# Exercise objective:
From the records that follow, return exactly the lines beginning at the one that contains "1456x819 pixels." and ending at the one that contains "1024x669 pixels.", pictures left out.

─── Exercise data ───

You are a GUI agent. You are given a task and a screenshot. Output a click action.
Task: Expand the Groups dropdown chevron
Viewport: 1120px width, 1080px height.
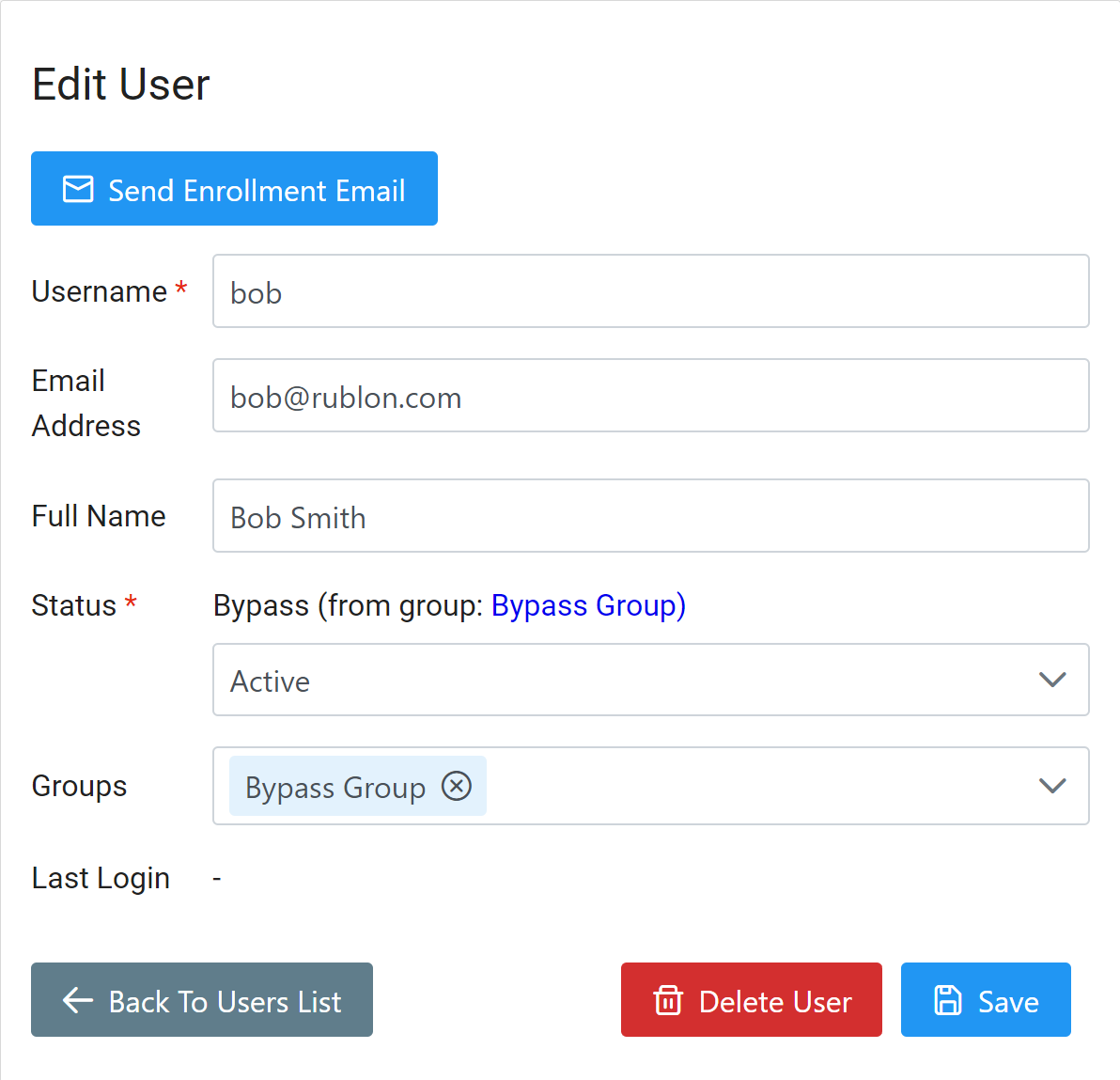coord(1052,786)
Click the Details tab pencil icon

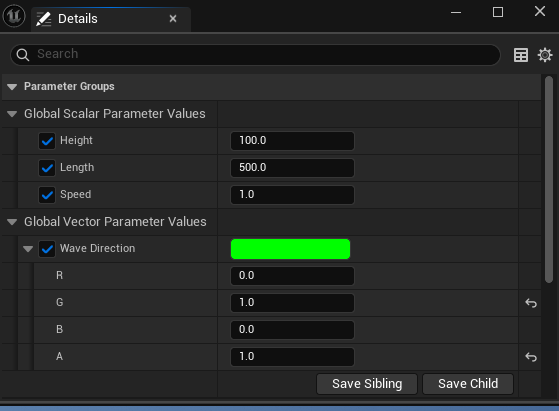(43, 19)
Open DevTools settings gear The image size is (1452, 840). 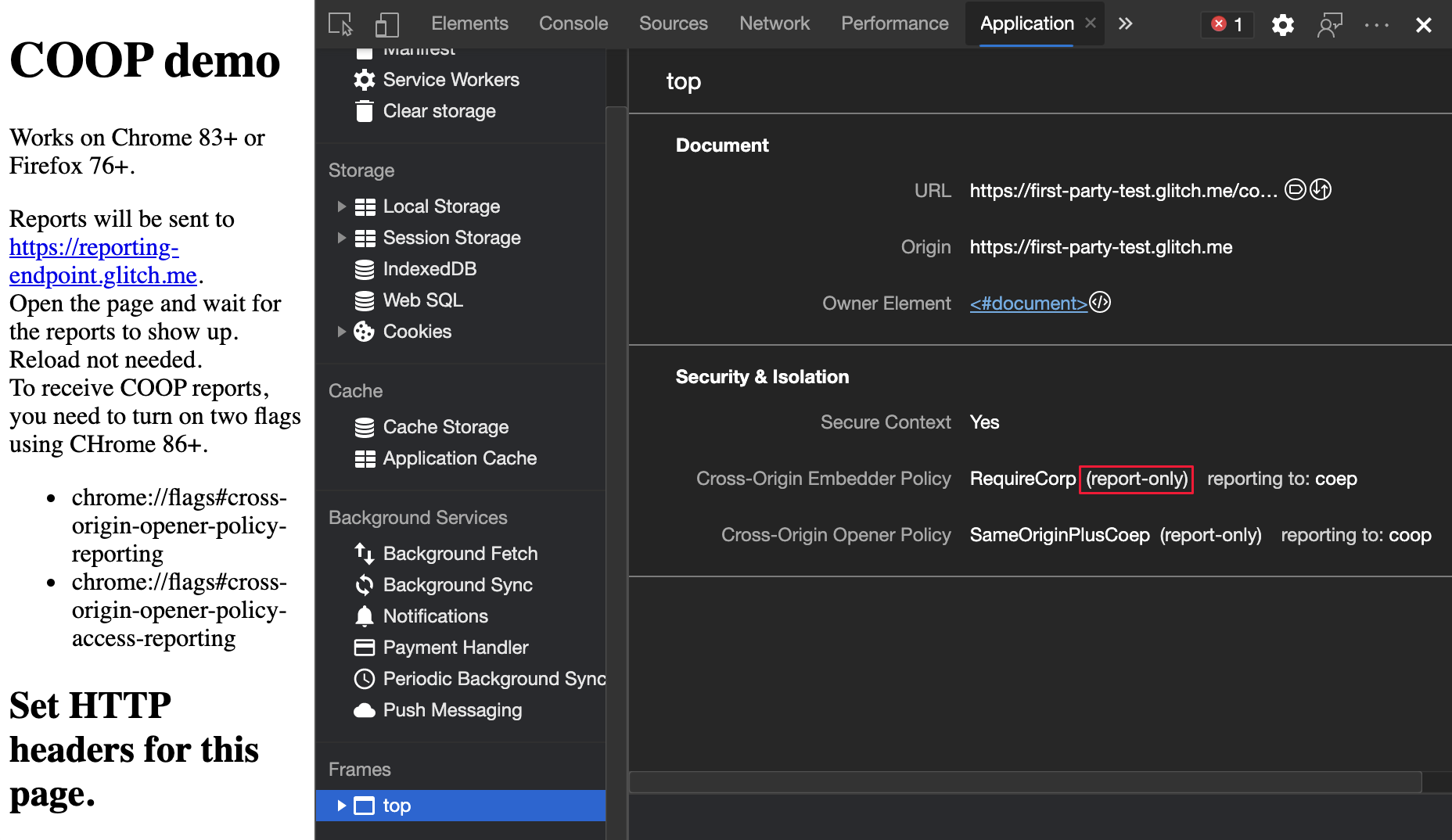pyautogui.click(x=1282, y=25)
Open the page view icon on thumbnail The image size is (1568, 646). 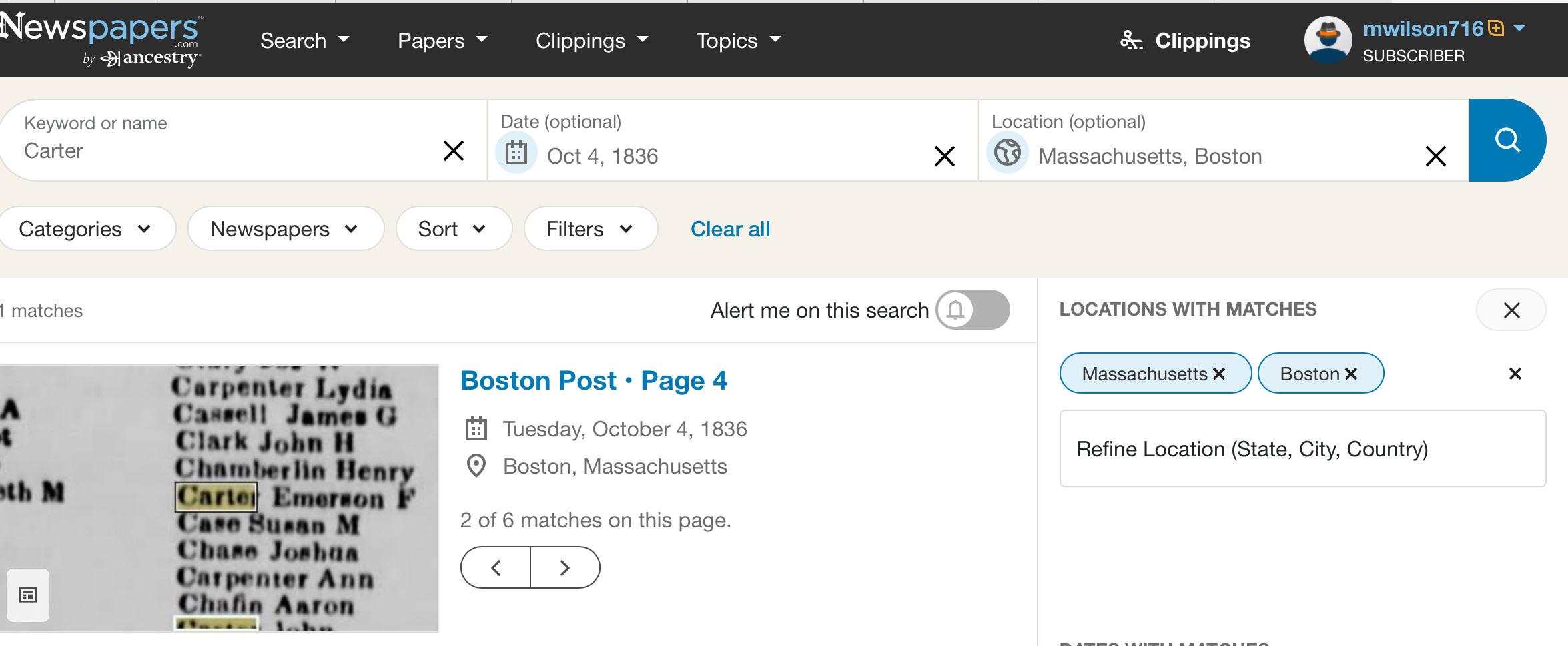pos(28,595)
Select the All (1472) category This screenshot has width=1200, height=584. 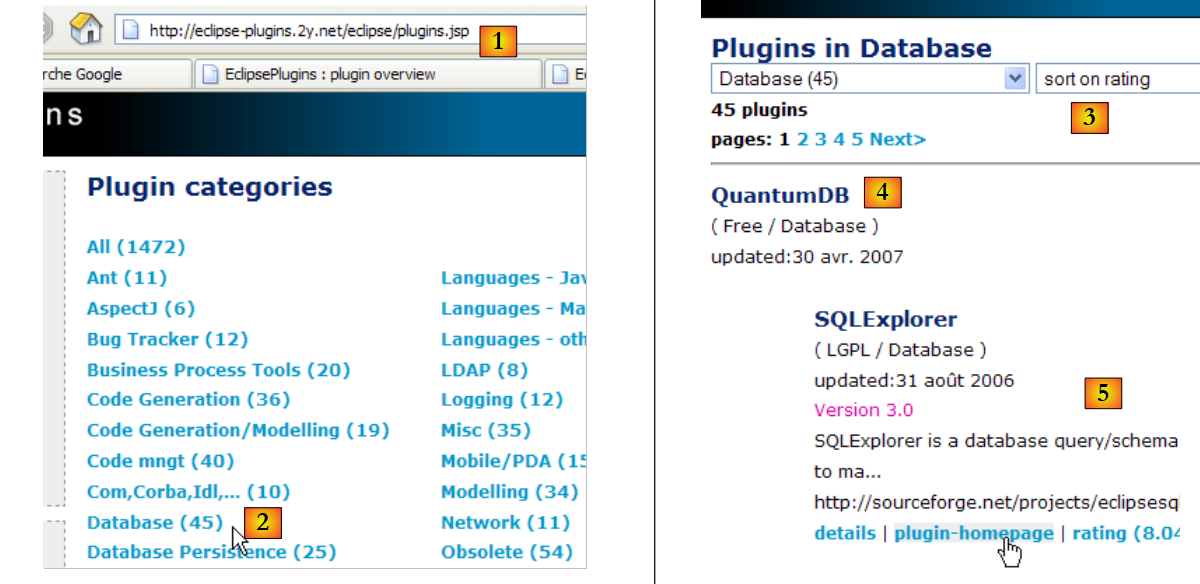(x=135, y=247)
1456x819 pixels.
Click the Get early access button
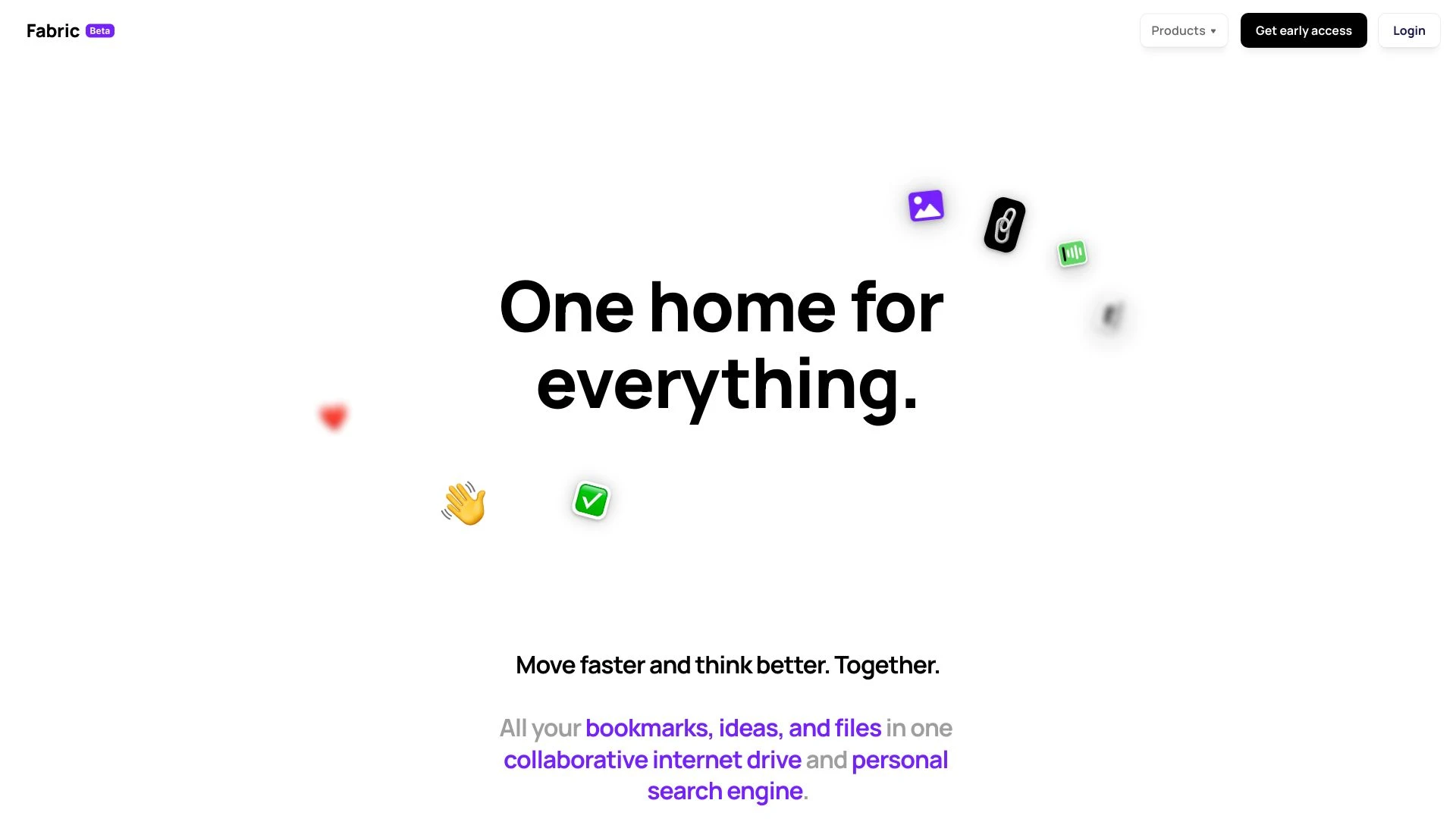(1304, 30)
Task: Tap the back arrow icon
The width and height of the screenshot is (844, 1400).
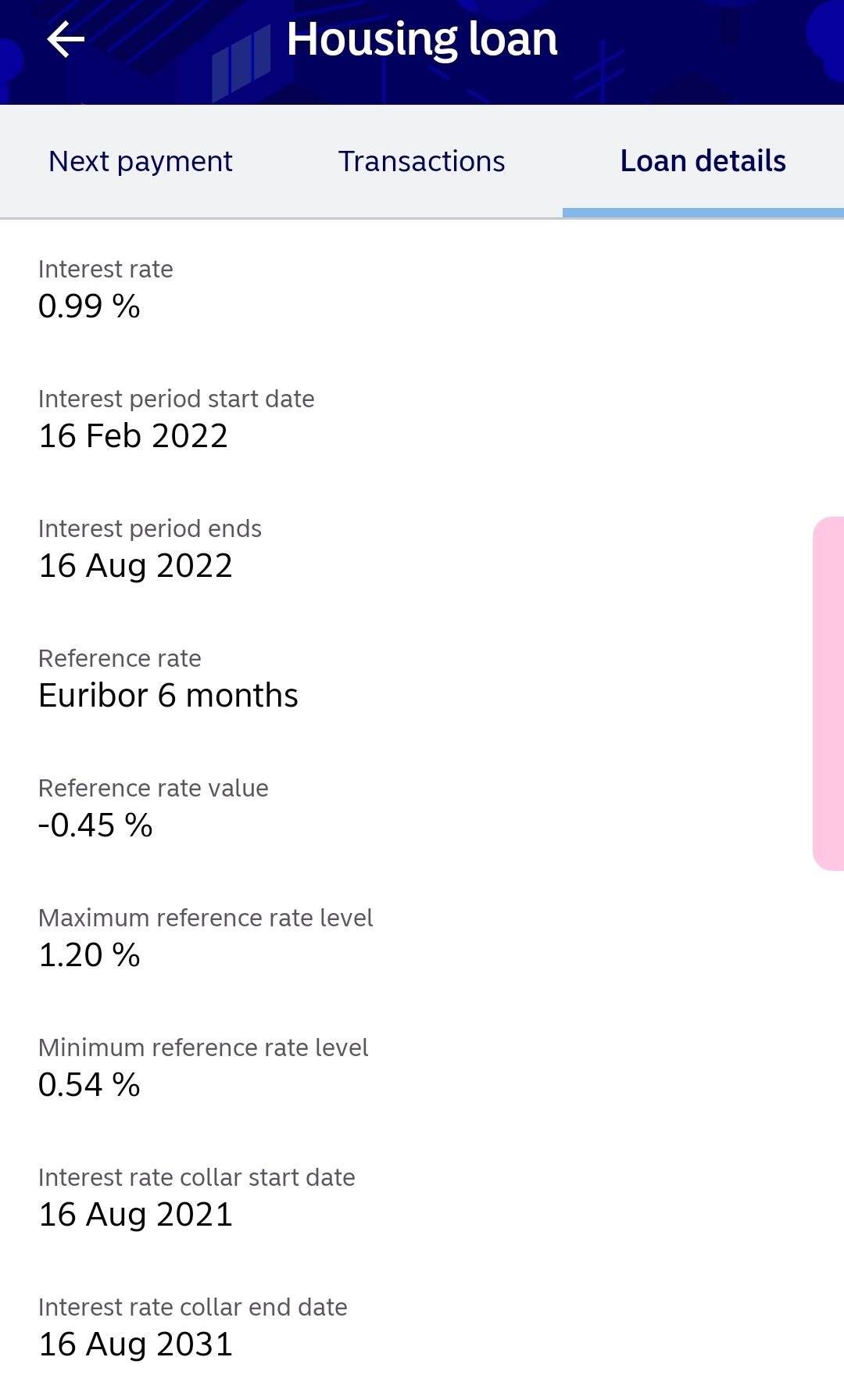Action: click(x=66, y=39)
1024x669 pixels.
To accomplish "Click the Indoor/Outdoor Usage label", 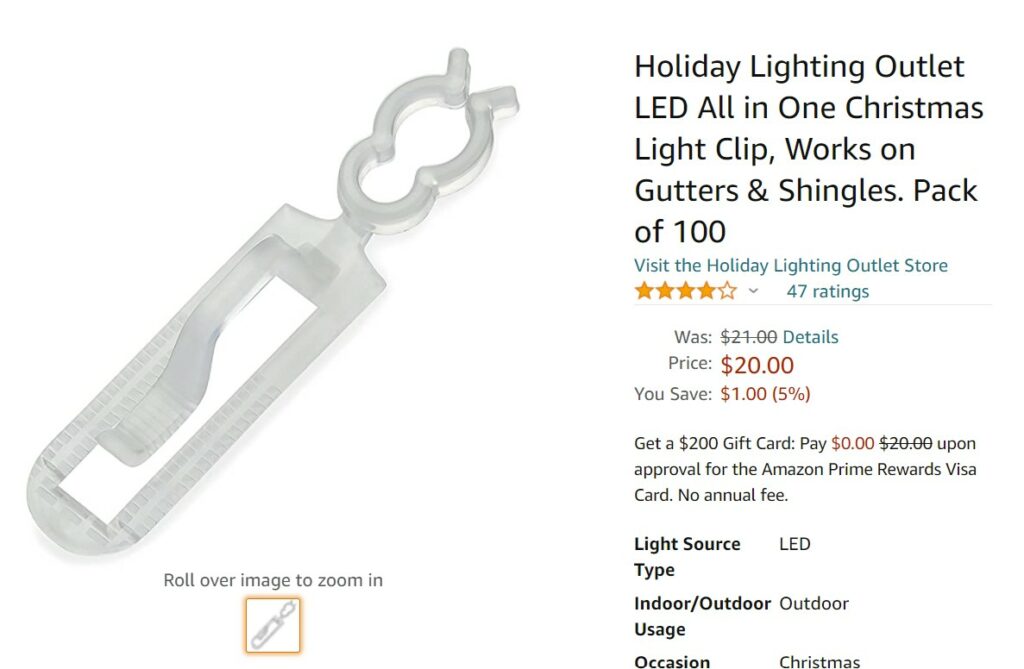I will point(702,616).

───

# Expected output:
1456x819 pixels.
Click the Get early access button
(1304, 30)
Task: Tap the back arrow icon
The width and height of the screenshot is (844, 1400).
Action: click(x=66, y=39)
1024x669 pixels.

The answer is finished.